The benefit of travelling on my own was revealed when I had lunch with two wonderful women whom I had never met before. From different walks of life, all three of us, and yet, we share so many similarities. They were kind, intelligent, insightful, beautiful ladies! I like to think I made a lot of friends that weekend. If nothing else, I was certainly inspired by the ideas and stories they shared. The pool of knowledge and experience in that room was more valuable than if the walls of La Grange had been forged from pure gold and decorated with diamonds, rubies and sapphires. It was an honor to receive their thoughts and ideas, many of which I am working to incorporate into my home life.
After lunch, our session was aboutAyurveda.The Five Elementsis an awesome DVD, and Kate does a great job of helping you gain a deeper understanding of how to make these practices really work for you at home. We learned a brand-new sequence for autumn (you'll have to attend a retreat or have Kate teach you that one in person …for now!) and did some mental work around evaluating our strengths and weaknesses, which helps to identify your dosha. Kate encouraged us to use Ayurveda to "keep your own ship clean." By taking responsibility for who you are and what you need, you can gain control over your weaknesses, and maybe even turn them into strengths.
A very empowering thought!
In what seemed a blink, it was Sunday. We went through three sequences from the original Namaste Yoga series. My Downward Facing Dog needed help, but until this retreat I had NO idea that was the case! My heels easily sink to the floor; I love this stretch, what is there to mess up? I learned how to lift from my tailbone more, my head was not correctly placed between my arms, and I wasn't pushing enough weight into my feet.
The last session was aboutKate's New Pathways Yoga. In it, she explained the mind-over-matter, brain re-patterning science she is melding with her yoga teachings to help her students break bad habits and overcome chronic pain and depression. There is much to discover in this arena, and Kate herself is still growing and learning in this process. It was obvious that this has helped Kate reinvent her life and grow stronger than she has ever been.
Then, it was over.
When it was time to leave, I cried.
On the first four hours of the drive, I cried intermittently. Cried with joy, with revelation, with openness, with delight. I cried as if some massive chamber, full of thought and emotion, had been unlocked and the contents were spilling forth like water that had been trapped behind a solid wall of concrete.
Halfway home, I spent the night with my sister. Probably the only person in my home state who could fully share and comprehend my euphoria! It was 7PM when we were first reunited, and 2AM before I settled down enough to sleep.

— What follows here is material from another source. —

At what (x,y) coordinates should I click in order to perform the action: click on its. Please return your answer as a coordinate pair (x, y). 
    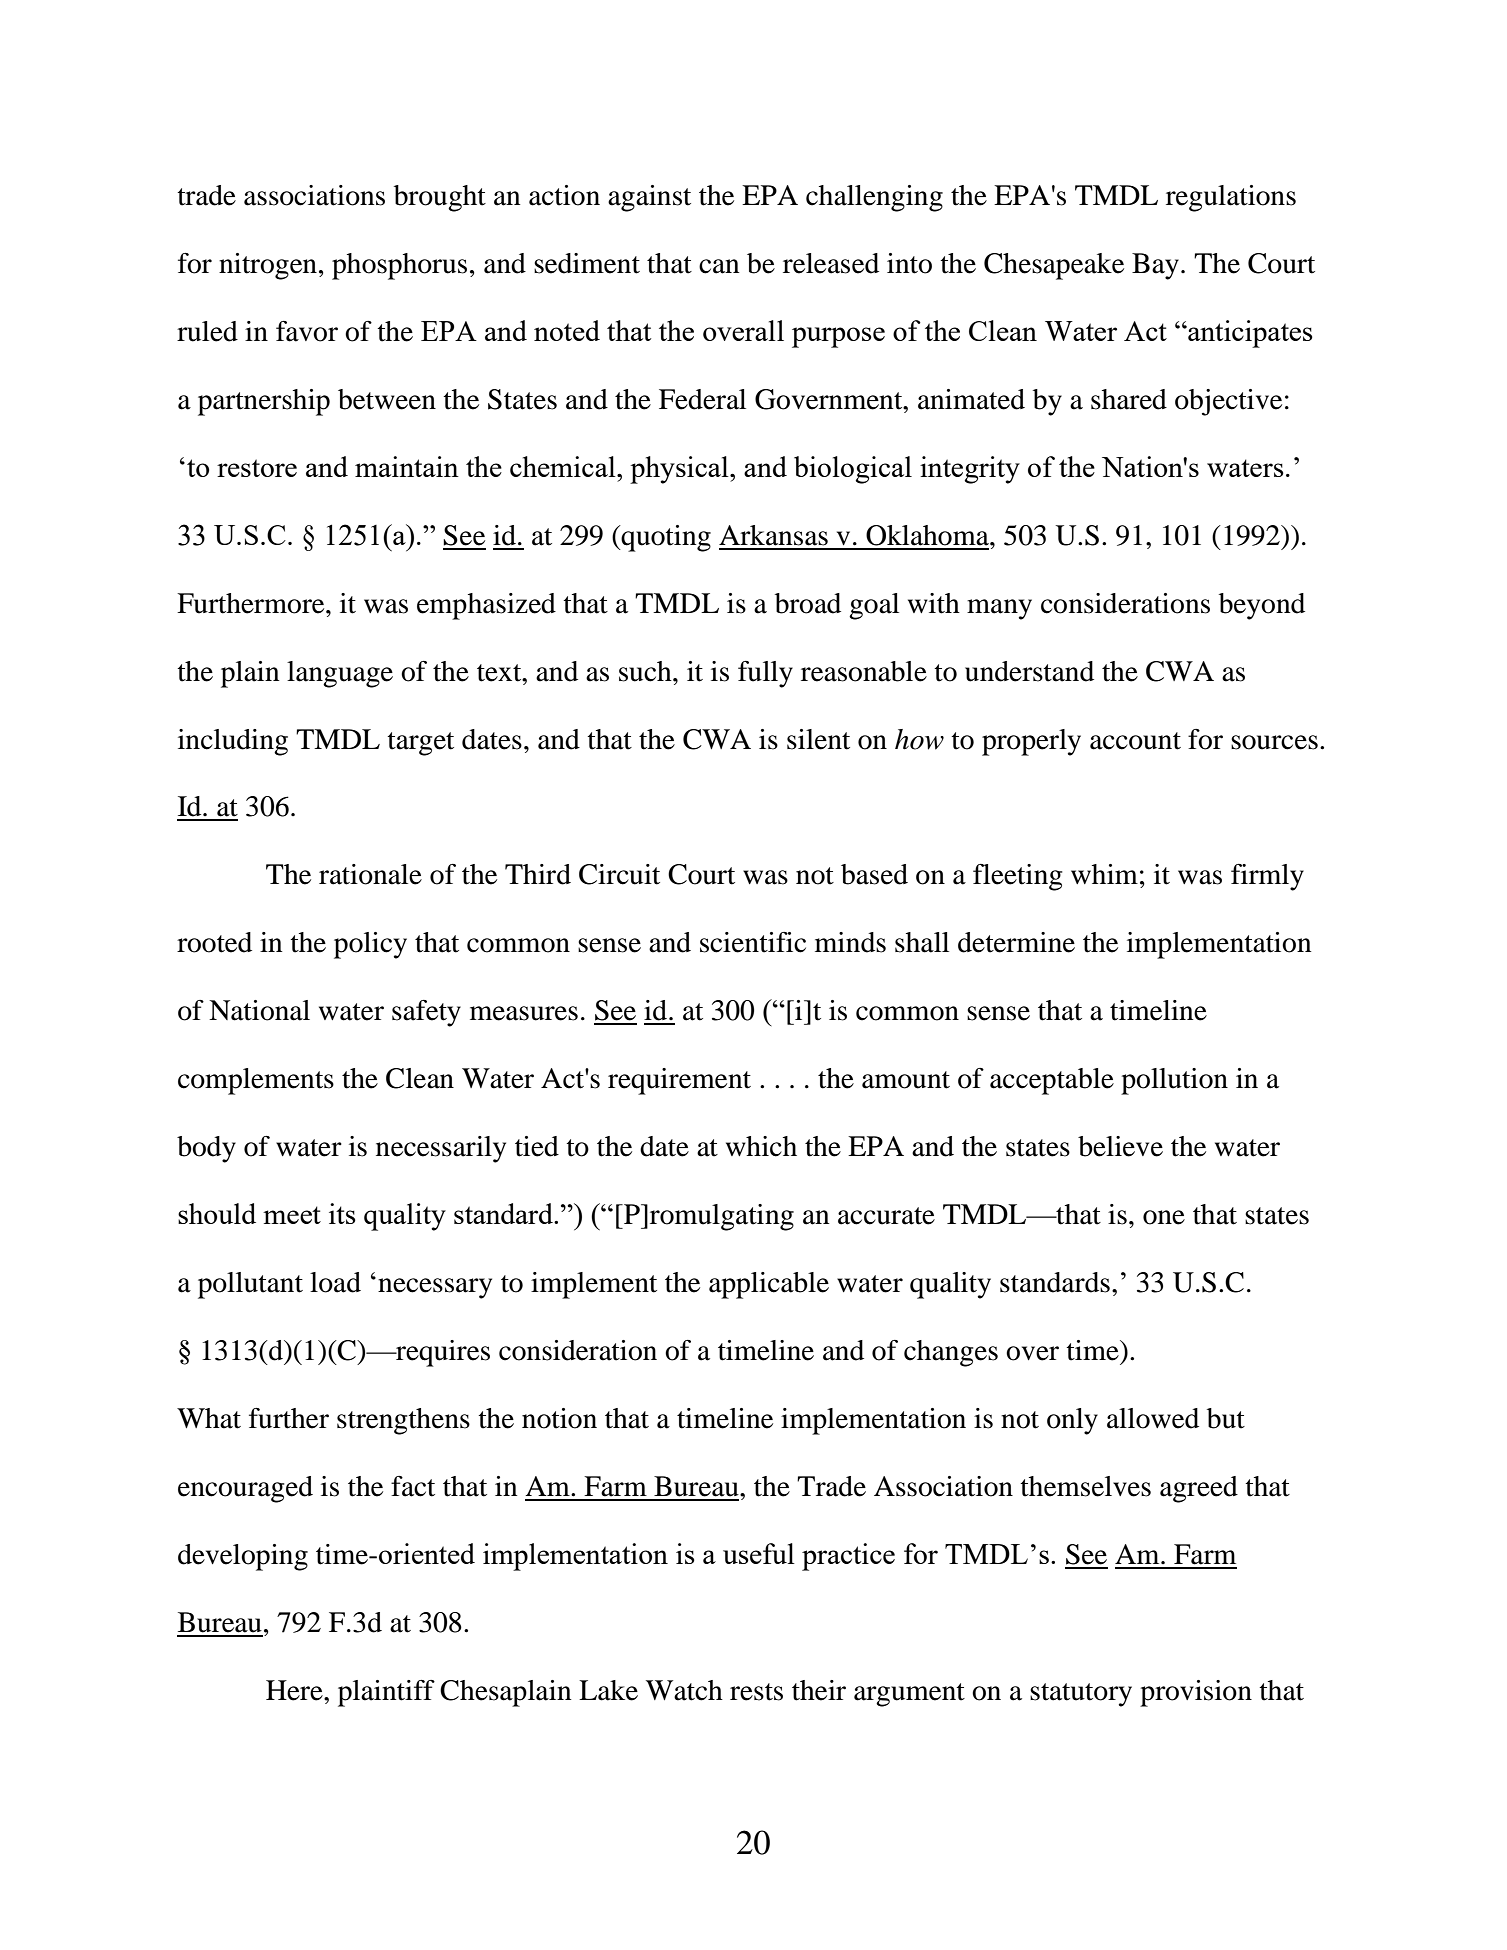
    Looking at the image, I should click on (342, 1213).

The next day I was home, and tossed right back into life! My kids arrived a half an hour after me. Their hugs were joyous. The mountain of paperwork on my desk had grown taller, the schedule was as crazy as ever; but my babies... none of this impeded the sight of my babies. All that they are and all that they are becoming, what could be more important than that? Nothing.
What may be equally important and exciting, is all that I am and all that I am becoming.